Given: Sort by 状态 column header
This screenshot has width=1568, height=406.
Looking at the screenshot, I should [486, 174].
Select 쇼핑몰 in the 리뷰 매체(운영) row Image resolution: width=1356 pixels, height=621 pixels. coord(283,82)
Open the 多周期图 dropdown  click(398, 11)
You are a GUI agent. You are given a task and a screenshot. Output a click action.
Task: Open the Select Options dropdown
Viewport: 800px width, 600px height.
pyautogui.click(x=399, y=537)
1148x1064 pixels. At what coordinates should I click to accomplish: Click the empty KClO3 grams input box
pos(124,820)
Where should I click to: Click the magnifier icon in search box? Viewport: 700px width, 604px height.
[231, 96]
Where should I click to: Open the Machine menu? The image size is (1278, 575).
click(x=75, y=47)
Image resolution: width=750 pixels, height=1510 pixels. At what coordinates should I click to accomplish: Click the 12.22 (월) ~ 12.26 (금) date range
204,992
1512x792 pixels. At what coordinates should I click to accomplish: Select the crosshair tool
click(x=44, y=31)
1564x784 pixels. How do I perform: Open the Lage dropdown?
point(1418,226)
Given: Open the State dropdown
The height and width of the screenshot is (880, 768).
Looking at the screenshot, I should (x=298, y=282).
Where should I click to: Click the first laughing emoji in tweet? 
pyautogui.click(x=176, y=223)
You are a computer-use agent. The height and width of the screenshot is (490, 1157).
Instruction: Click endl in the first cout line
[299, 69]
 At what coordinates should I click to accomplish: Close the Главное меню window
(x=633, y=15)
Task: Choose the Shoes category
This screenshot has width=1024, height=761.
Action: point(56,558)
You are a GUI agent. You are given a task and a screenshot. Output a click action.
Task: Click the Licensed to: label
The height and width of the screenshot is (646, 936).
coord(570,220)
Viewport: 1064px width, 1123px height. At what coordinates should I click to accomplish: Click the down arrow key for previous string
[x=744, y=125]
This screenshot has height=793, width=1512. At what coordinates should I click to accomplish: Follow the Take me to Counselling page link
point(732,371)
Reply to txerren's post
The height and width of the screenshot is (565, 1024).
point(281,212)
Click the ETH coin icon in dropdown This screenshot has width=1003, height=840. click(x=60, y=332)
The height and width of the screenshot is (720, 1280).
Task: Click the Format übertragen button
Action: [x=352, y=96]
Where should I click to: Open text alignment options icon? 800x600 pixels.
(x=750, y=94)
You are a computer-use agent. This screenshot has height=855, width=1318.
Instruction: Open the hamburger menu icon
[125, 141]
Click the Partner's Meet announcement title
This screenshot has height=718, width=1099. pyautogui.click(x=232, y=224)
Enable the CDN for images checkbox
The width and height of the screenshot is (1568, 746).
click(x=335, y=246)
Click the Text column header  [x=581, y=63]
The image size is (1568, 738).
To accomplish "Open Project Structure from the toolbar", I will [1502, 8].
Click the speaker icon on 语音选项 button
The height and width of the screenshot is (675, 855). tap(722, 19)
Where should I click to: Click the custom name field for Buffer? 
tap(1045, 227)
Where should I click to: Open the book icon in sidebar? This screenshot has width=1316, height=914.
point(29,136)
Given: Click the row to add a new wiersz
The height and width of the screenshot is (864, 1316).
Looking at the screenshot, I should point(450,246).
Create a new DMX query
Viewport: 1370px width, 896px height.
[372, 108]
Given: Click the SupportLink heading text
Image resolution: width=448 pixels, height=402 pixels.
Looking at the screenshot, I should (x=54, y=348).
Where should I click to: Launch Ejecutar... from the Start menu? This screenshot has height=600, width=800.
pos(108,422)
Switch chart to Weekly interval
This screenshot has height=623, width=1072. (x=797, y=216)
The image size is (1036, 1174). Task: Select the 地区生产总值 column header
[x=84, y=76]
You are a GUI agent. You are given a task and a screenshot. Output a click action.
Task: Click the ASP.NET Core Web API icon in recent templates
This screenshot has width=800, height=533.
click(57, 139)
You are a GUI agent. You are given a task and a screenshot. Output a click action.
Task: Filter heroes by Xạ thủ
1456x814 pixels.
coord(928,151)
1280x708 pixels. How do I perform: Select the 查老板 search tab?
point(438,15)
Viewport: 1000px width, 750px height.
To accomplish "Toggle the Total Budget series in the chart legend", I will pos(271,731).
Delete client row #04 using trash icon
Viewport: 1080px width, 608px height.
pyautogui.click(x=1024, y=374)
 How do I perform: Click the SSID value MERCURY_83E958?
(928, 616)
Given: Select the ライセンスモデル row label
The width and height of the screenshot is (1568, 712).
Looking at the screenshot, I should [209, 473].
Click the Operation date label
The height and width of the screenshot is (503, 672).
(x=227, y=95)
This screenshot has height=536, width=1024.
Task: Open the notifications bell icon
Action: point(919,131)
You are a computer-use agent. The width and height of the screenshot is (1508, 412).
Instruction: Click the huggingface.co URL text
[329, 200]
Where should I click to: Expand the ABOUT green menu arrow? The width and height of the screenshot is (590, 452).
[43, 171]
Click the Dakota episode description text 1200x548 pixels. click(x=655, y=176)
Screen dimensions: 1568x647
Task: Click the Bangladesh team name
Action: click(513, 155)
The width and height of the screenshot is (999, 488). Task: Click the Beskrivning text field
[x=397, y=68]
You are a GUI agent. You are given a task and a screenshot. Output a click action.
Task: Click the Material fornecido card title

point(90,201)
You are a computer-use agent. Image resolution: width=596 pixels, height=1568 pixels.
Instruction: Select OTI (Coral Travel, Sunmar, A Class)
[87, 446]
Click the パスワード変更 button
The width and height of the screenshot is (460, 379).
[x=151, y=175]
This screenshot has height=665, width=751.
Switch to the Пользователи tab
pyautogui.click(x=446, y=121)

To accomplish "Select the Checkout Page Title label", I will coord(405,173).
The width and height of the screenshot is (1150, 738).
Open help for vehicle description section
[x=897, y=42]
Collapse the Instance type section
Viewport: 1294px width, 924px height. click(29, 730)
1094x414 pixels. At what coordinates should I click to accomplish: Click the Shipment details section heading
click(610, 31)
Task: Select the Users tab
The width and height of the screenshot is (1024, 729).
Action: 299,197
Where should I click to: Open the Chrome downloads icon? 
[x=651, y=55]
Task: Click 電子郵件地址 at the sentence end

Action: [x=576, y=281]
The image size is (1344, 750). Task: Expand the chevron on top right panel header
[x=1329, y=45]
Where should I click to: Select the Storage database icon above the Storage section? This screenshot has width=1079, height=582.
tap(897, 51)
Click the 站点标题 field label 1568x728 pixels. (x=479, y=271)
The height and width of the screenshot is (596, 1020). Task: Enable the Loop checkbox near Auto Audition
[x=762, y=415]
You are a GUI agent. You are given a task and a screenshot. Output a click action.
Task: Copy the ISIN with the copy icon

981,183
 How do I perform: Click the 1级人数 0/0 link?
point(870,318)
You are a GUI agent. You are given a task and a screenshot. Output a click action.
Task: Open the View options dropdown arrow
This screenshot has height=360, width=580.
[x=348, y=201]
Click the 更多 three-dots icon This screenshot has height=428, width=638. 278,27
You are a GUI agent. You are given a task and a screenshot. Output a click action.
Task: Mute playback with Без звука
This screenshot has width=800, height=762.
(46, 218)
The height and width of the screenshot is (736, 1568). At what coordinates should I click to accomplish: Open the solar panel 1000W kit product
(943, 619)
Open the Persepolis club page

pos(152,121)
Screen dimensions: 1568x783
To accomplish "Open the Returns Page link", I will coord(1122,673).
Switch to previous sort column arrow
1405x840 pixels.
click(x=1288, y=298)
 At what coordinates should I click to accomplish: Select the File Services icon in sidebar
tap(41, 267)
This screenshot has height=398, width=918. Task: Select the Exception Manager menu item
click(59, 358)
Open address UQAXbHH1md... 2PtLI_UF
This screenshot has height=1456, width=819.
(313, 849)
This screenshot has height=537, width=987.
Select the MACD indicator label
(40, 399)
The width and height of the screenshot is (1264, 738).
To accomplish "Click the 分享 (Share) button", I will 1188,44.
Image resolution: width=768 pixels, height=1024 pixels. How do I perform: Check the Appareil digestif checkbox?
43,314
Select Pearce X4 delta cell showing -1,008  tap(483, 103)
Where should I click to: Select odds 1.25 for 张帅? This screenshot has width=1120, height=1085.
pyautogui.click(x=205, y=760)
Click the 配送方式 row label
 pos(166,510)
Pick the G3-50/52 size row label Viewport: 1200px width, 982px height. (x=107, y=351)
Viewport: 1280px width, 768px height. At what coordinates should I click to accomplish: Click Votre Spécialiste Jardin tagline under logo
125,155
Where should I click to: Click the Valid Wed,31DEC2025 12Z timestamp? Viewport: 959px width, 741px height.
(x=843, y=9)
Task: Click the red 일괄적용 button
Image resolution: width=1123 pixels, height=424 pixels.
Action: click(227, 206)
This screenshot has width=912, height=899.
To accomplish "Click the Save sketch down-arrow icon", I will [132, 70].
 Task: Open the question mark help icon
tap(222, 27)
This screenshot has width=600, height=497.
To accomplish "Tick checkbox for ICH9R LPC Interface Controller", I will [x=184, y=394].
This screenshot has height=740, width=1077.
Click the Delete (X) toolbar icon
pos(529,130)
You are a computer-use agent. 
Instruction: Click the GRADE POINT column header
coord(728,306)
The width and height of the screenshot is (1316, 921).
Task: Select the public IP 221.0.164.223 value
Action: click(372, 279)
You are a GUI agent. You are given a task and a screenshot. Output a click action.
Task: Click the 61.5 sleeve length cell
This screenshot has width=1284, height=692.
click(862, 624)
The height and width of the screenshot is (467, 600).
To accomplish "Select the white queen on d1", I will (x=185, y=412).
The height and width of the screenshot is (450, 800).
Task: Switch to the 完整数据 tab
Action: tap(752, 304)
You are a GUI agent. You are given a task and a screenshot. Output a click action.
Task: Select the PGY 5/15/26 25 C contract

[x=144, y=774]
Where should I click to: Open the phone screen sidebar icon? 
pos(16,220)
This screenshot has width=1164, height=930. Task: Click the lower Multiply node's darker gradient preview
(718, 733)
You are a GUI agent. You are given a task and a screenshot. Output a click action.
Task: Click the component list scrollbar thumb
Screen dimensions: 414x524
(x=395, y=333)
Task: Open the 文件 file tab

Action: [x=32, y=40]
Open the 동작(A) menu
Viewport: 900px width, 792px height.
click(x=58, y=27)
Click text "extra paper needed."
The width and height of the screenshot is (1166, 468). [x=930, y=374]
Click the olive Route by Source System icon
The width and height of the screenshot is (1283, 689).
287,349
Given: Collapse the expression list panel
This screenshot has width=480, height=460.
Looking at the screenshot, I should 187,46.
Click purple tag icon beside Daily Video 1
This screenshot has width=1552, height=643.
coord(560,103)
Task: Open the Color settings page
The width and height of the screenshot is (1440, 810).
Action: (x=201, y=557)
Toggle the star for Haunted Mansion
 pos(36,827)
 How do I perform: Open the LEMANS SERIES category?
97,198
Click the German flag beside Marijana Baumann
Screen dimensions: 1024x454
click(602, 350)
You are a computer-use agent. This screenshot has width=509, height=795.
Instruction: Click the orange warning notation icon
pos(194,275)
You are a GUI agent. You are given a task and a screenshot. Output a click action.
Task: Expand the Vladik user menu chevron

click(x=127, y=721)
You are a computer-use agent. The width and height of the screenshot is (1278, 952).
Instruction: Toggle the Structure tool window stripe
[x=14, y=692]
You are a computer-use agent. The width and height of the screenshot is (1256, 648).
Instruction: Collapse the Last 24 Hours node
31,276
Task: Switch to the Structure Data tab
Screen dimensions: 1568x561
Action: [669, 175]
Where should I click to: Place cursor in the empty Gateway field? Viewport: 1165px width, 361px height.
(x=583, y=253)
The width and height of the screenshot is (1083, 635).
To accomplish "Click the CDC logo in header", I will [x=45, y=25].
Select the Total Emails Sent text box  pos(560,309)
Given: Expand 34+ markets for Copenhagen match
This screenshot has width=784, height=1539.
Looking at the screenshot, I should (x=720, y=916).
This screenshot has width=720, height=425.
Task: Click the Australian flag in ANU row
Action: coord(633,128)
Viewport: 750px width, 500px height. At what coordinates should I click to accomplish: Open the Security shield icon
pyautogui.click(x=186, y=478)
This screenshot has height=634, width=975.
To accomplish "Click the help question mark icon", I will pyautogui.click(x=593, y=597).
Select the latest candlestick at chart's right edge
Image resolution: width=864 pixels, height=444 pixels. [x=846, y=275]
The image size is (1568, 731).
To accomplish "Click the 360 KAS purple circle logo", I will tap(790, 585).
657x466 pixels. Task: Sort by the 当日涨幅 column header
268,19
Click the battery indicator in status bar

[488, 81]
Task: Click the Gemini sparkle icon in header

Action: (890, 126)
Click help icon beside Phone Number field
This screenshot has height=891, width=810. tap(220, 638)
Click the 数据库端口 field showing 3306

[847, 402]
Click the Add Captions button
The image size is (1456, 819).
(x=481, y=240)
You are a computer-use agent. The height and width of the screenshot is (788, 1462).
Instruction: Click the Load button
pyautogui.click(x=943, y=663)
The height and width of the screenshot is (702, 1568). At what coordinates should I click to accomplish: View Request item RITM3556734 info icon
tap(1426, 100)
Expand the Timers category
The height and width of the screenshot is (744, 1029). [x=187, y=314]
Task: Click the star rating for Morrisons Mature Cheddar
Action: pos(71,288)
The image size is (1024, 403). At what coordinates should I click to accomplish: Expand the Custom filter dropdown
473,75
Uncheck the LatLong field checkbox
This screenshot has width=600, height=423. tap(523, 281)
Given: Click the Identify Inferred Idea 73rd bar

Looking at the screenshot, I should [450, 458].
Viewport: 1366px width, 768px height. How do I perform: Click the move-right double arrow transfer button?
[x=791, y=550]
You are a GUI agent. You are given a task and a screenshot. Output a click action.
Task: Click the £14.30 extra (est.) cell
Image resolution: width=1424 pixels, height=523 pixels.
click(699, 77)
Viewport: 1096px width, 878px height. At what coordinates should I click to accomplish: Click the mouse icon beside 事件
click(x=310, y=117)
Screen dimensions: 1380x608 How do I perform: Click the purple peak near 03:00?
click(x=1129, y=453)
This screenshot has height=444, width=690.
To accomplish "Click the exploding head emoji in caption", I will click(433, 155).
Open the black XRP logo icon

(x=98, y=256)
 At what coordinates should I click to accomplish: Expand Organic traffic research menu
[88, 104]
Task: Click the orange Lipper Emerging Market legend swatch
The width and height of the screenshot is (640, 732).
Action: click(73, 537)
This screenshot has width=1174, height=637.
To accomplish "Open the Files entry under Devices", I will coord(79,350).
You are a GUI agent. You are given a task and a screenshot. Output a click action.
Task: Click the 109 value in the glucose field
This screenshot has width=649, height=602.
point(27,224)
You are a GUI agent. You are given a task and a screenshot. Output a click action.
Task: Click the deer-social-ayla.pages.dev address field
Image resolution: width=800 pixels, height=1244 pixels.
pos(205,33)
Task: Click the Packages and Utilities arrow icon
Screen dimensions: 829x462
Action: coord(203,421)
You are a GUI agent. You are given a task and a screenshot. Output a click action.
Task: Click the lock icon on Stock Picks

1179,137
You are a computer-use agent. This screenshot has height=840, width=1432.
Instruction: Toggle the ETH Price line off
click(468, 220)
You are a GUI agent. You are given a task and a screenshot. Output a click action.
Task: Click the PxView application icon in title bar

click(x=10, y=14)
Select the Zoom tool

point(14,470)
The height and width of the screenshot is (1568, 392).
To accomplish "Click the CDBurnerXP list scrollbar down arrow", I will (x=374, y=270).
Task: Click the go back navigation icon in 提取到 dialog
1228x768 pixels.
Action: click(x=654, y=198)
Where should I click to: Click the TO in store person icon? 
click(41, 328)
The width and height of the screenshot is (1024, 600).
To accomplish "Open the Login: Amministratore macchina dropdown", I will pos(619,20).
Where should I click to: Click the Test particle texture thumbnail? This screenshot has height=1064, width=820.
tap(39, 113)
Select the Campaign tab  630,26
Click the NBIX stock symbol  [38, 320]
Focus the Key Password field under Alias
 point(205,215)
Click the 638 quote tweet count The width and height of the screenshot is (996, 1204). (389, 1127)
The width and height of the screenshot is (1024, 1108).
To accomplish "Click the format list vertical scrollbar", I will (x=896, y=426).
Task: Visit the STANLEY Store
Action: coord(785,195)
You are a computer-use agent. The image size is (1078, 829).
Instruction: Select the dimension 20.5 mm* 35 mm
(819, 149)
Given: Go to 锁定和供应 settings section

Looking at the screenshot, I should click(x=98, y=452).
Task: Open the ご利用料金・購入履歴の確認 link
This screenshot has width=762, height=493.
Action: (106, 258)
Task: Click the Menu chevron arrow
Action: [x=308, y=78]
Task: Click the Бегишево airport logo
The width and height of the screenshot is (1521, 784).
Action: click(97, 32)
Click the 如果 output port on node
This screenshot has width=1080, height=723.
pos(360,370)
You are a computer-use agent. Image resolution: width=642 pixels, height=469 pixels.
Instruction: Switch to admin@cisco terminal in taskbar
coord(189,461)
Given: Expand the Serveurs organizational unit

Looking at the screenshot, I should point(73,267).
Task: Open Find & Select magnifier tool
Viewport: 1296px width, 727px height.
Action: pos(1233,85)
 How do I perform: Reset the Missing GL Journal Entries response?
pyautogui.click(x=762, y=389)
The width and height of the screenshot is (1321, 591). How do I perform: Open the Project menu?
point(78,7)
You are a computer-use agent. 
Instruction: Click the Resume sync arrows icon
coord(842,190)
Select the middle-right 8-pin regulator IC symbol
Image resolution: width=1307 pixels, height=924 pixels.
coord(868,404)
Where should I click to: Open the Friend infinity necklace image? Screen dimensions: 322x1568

# # #

## TASK PROMPT
Count each line above where the word "address" appears, and answer with nothing except that count.

## EXERCISE OUTPUT
2